Ainsi, les médias nous ont appris que durant son séjour, le distingué ministre a paraphé cinq accords couvrant entre autres la coopération culturelle entre nos deux États et la mise à notre disposition d’un patrouilleur pour la surveillance de nos eaux territoriales. Il a aussi rendu des visites de courtoisie à différentes hautes personnalités du pays, inclus le président de la République, le Premier ministre et le vice-Premier ministre. Nous en sommes ravis.
La question qui se pose toutefois est pourquoi, comme le veut la tradition protocolaire et la pratique diplomatique, une visite, ne serait-ce que pour quelques minutes, n’a pas été prévue au leader de l’opposition ? Serait-ce un simple oubli des services du Protocole ?
Si c’est effectivement le cas, c’est une gaffe et c’est grave, très grave même. Mais c’est difficilement croyable sachant que le service protocolaire est très professionnel et se passerait de ce genre d’impair.

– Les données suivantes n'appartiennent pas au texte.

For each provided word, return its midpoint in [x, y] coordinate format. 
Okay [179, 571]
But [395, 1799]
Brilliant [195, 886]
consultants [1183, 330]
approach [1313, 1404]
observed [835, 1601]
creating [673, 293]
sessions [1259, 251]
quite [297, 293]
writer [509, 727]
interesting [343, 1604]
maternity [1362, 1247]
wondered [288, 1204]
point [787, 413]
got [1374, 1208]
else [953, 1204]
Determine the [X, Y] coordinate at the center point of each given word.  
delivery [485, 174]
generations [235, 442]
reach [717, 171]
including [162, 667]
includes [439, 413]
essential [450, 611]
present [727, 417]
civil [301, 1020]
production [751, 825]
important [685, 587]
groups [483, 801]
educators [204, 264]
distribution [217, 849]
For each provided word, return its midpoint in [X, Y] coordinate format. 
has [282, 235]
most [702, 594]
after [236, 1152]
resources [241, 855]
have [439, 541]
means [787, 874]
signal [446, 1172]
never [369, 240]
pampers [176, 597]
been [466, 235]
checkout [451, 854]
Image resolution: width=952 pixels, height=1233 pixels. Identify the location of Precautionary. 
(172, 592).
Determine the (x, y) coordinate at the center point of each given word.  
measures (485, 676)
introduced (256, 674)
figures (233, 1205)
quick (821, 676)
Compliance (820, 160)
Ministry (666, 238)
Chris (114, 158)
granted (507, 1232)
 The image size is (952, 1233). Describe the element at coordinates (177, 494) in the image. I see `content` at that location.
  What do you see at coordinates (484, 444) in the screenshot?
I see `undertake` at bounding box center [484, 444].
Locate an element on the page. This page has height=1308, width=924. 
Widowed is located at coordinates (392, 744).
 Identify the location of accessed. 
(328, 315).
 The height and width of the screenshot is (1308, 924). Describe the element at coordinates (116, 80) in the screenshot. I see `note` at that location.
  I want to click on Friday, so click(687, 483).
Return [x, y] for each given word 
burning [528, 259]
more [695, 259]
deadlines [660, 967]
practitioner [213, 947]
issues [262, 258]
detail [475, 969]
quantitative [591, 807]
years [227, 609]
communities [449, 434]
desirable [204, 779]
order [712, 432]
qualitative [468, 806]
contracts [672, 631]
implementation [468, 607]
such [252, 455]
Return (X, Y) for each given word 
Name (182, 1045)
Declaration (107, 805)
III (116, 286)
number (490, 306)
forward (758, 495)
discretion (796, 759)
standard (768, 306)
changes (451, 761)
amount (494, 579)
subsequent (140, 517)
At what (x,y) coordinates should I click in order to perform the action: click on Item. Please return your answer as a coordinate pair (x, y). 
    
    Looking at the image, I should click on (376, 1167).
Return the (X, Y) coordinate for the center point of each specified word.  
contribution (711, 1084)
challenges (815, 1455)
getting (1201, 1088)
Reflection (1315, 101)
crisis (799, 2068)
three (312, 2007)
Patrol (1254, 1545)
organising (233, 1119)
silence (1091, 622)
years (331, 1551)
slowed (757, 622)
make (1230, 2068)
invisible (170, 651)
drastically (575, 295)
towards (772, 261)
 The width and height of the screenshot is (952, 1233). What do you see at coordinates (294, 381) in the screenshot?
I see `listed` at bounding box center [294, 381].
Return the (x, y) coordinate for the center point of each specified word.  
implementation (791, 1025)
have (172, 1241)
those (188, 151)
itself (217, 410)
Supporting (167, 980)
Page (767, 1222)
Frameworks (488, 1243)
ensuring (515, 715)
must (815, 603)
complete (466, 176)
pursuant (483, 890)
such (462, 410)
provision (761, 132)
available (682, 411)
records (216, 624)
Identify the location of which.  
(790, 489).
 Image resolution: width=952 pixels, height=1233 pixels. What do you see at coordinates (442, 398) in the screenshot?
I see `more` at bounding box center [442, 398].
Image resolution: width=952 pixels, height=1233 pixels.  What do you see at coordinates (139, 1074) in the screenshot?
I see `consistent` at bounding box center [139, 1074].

Question de temps ? Ce serait une excuse banale et légère ! Alors l’autre explication serait que ce soit un acte délibéré, et là, c’est impardonnable, voire méprisable. Le poste de leader de l’opposition est une institution incontournable et importante de notre système démocratique et est garanti par notre Constitution.
La pratique a toujours été qu’une rencontre soit programmée entre le leader de l’opposition et un dignitaire en visite offi cielle chez nous. Il y a quelques semaines de cela, le ministre français de la Coopération était en visite offi cielle chez nous (une visite courte aussi). Une rencontre avec le leader de l’opposition était au programme de notre distingué visiteur.
Les relations entre États transcendent la politique partisane. De surcroît, celles entre l’Inde et Maurice ont toujours été exemplaires. Combien de fois nos ministres visitant la Grande péninsule, même à caractère privé n’ont-ils pas eu des rencontres, non seulement avec des offi ciels du gouvernement indien, mais avec le leader de l’opposition de ce pays ? Mais encore, alors qu’il était le leader de l’opposition indien, Shri Atal Bihari Vajpayee, fût reçu avec tous les honneurs en visite offi cielle chez nous. L’ancien ministre Swalay Kasenally était le porteur de l’invitation chez Monsieur Vajpayee à New Delhi et il fût reçu à son arrivée à Maurice entre autres, par le ministre des Affaires étrangères d’alors, Ramduth Jaddoo. Pourquoi alors écarter une rencontre avec le leader de l’opposition ? Qu’estce qu’on envoie comme message ?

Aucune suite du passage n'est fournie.